With the pictures left out, reproduce exactly the lines running from the line with "Given: Enable override" to the last line of the material below.

[Start of section]

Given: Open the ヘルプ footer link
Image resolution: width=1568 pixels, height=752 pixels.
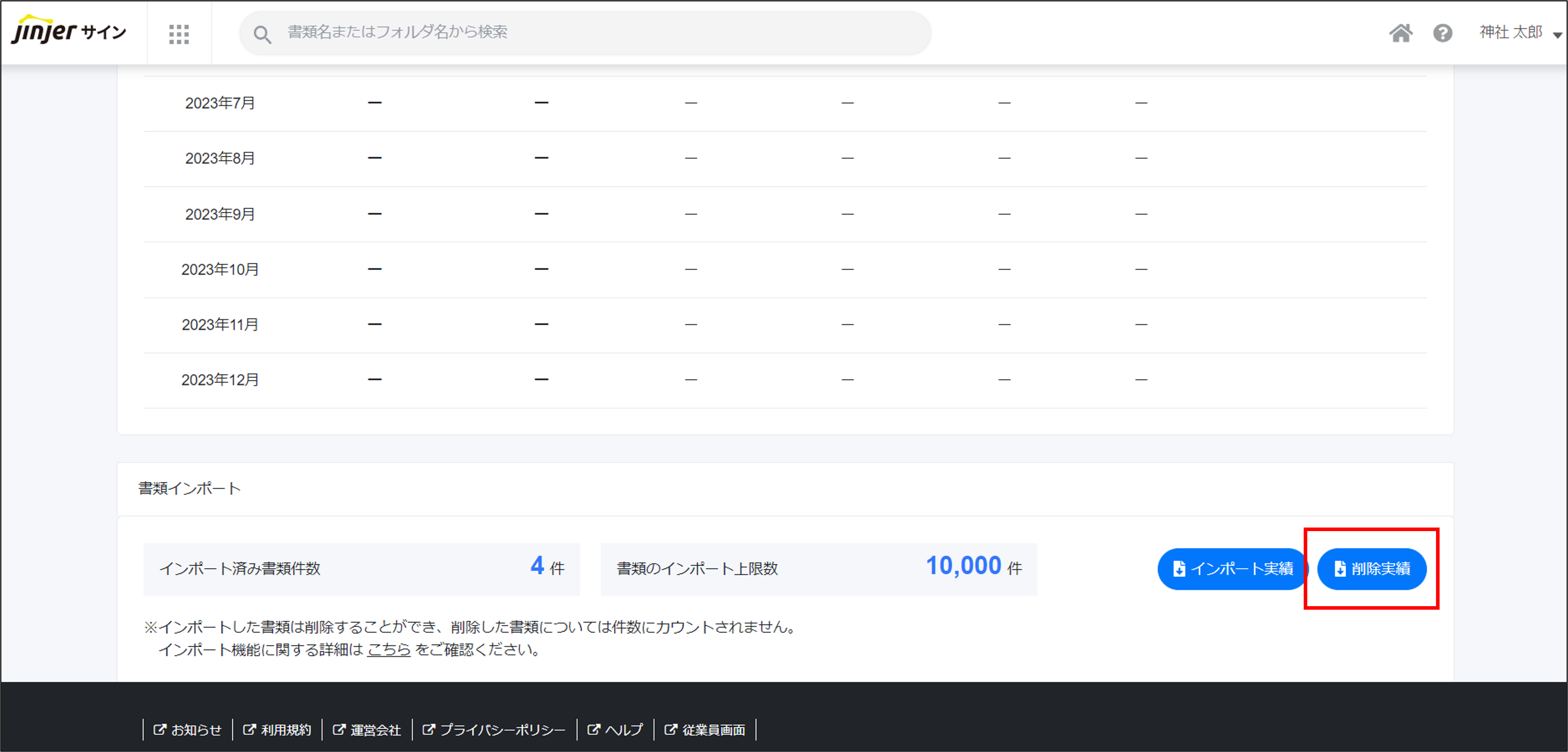Looking at the screenshot, I should tap(623, 730).
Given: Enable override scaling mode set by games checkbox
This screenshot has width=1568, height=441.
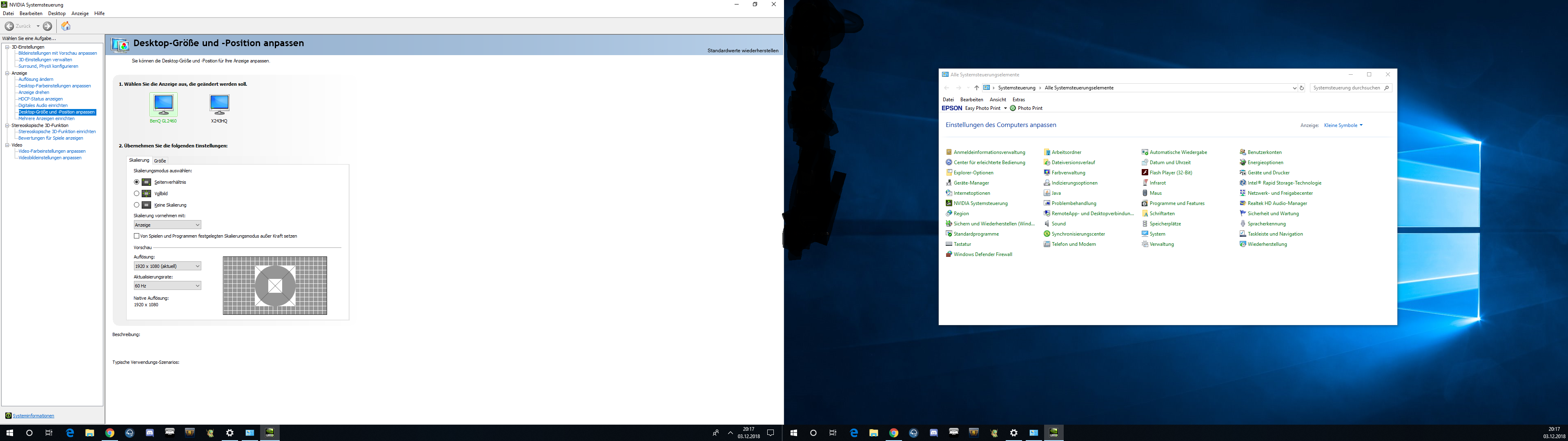Looking at the screenshot, I should (136, 236).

[End of section]

SOLUTION TO THE EXERCISE:
Given: Enable override scaling mode set by games checkbox
This screenshot has width=1568, height=441.
Looking at the screenshot, I should (136, 236).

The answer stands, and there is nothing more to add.